Les réactions aux critiques précédentes - Coûts complets
February 29, 2008 – 12:02 pm
Portant sur le caractère complet des coûts.
Pour éviter des travaux de calculs longs et coûteux, pas toujours très utiles lorsqu’ils sont terminés, les entreprises peuvent d’abord se borner à ne calculer qu’un certain nombre de coûts, ceux qui leur paraissent les plus caractéristiques.
Ainsi, lorsqu’une entreprise fabrique trois produits similaires, peu différenciés, il est possible de calculer les coûts d’un de ces produits (et de déduire le coût des autres par application de coefficients au coût calculé).
De même, dans certains cas, on calcule pour un produit déterminé, le coût de production et on déduit le coût de revient approximatif par application d’un coefficient incluant les charges de distribution et les autres charges non incorporées au coût de production.
Les entreprises peuvent aussi se borner à calculer des coûts partiels n’incluant qu’une partie des charges normalement incluses dans les coûts complets. « Au lieu d’acheminer vers les coûts recherchés la totalité des charges de l’entreprise, on n’achemine que certaines d’entre elles ou une partie de chacune d’elles, les autres étant constituées :en une ou plusieurs masses convenablement choisies» (P.C.G.), traitées uniquement au moment du calcul des résultats. La détermination des coûts partiels est souvent suffisante parce que c’est essentiellement de la comparaison des charges incluses dans ces coûts que l’on tire des informations précieuses pour la gestion écarts de charges constatés entre deux coûts partiels établis à des dates différentes ou entre un coût partiel a posteriori et un coût préétabli, les charges non analysées n’ayant qu’une importance secondaire.

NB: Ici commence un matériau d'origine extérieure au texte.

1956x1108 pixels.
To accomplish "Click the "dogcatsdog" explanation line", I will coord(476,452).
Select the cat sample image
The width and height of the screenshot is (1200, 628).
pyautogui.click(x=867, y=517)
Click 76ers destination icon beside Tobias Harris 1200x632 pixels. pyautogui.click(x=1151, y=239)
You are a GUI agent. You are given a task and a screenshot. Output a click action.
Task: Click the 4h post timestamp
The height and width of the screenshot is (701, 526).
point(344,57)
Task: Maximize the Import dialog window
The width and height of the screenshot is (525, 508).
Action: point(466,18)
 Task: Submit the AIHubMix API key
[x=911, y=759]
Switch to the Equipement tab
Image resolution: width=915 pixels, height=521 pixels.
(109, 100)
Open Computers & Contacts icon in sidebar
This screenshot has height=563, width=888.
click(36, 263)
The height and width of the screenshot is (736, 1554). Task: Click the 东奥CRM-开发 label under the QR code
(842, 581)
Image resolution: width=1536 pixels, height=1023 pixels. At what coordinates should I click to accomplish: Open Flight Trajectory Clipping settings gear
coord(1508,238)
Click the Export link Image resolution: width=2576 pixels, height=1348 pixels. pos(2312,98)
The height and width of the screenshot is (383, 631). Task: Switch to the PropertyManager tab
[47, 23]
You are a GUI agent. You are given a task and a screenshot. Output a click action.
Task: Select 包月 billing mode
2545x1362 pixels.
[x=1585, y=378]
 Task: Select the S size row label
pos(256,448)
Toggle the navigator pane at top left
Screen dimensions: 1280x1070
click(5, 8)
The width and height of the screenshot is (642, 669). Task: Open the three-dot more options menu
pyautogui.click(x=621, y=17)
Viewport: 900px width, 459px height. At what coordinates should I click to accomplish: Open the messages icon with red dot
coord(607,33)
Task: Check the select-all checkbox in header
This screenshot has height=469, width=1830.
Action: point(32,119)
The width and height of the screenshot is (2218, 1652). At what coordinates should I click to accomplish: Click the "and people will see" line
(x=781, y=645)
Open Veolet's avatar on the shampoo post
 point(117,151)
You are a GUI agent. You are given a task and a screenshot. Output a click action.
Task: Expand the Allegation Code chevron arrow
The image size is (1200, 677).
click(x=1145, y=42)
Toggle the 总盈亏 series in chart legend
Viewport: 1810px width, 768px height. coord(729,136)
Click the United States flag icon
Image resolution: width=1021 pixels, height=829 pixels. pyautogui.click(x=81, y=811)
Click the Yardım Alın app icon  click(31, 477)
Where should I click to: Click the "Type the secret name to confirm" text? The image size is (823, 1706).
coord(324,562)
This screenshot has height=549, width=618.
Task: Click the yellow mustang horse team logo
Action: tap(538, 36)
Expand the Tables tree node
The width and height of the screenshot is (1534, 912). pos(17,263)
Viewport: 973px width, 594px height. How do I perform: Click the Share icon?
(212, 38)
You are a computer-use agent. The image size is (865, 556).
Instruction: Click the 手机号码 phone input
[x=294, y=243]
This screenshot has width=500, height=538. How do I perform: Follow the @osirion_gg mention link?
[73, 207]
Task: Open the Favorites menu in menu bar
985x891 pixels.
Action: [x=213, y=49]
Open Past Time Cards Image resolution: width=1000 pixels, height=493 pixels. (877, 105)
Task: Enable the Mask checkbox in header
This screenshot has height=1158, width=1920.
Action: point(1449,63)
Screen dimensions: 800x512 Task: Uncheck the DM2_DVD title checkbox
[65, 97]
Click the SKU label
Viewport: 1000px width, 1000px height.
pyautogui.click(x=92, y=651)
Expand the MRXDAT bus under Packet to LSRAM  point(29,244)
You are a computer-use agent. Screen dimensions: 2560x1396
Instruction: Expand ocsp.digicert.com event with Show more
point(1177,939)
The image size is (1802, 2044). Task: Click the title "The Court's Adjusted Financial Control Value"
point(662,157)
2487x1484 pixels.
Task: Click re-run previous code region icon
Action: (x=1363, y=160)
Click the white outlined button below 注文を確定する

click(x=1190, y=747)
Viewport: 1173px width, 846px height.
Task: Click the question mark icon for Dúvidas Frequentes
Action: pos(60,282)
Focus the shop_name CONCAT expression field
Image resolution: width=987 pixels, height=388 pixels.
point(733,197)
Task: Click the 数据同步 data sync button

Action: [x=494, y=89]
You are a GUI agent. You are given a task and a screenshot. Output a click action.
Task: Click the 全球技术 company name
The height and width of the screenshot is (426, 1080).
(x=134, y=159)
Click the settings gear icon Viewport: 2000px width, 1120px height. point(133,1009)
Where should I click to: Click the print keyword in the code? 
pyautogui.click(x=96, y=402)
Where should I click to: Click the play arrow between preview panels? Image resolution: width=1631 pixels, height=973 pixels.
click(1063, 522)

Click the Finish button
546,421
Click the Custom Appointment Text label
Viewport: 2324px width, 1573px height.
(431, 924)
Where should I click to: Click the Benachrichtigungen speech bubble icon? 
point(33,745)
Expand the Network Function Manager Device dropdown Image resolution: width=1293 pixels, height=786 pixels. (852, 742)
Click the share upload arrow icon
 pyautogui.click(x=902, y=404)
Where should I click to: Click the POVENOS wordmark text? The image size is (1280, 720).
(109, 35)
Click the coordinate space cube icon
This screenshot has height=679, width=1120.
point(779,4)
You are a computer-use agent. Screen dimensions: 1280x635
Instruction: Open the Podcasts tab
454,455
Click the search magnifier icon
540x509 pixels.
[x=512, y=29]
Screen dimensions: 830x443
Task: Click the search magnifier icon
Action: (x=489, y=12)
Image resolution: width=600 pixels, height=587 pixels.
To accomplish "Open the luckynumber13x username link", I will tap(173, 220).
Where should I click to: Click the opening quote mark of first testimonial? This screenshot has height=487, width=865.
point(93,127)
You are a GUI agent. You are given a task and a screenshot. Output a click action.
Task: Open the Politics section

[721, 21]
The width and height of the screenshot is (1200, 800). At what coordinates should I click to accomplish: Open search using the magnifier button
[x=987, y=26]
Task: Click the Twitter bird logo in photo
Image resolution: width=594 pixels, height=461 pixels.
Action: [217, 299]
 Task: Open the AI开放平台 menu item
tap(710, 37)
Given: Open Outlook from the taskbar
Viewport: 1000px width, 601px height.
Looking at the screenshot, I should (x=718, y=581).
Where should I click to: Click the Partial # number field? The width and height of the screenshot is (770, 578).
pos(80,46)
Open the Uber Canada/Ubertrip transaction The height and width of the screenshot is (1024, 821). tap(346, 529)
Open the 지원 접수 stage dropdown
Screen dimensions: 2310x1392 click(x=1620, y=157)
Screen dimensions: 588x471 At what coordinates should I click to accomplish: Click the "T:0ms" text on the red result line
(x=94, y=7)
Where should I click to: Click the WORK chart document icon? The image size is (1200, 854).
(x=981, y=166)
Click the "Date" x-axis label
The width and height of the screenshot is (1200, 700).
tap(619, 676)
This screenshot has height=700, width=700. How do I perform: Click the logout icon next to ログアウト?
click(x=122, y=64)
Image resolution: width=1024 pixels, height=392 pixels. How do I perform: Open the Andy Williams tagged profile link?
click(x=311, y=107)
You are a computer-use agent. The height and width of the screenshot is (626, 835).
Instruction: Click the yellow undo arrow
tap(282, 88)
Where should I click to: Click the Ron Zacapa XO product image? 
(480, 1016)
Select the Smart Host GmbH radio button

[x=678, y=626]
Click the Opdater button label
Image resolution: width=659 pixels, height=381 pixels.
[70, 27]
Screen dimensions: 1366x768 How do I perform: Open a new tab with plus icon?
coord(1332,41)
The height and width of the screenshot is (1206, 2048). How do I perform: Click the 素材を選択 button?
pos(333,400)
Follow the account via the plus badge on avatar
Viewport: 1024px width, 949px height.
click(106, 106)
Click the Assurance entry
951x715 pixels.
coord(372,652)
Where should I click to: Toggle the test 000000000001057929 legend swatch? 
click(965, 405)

Enfin, la comparaison des coûts unitaires est singulièrement rendue plus probante par la prise en considération dans leur calcul du paramètre « niveau d’activité ». On constate que, très souvent, plus l’activité d’une usine (mesurée, par exemple, par les quantités produites) est grande, plus les coûts unitaires des produits fabriqués diminuent.
Ces techniques de calcul des coûts ne sont d’ailleurs pas sans inconvénients.
Portant sur l’absence de prévisions relatives aux coûts.
Les responsables des entreprises sont aujourd’hui normalement conduits à effectuer des prévisions et sont ainsi amenés, en partant d’ailleurs souvent de la comptabilité établie a posteriori:
- à fixer les buts à atteindre dans la marche de leur affaire,
- à comparer réalisations et prévisions, ce qui leur permet de mettre en évidence des différences, des écarts dont ils recherchent les causes,
- à dégager de ces comparaisons, des lignes d’actions.
L’étude des prévisions et des coûts calculés a priori, appelés couramment coût préétablis, sera faite dans le tome 2 de cet ouvrage.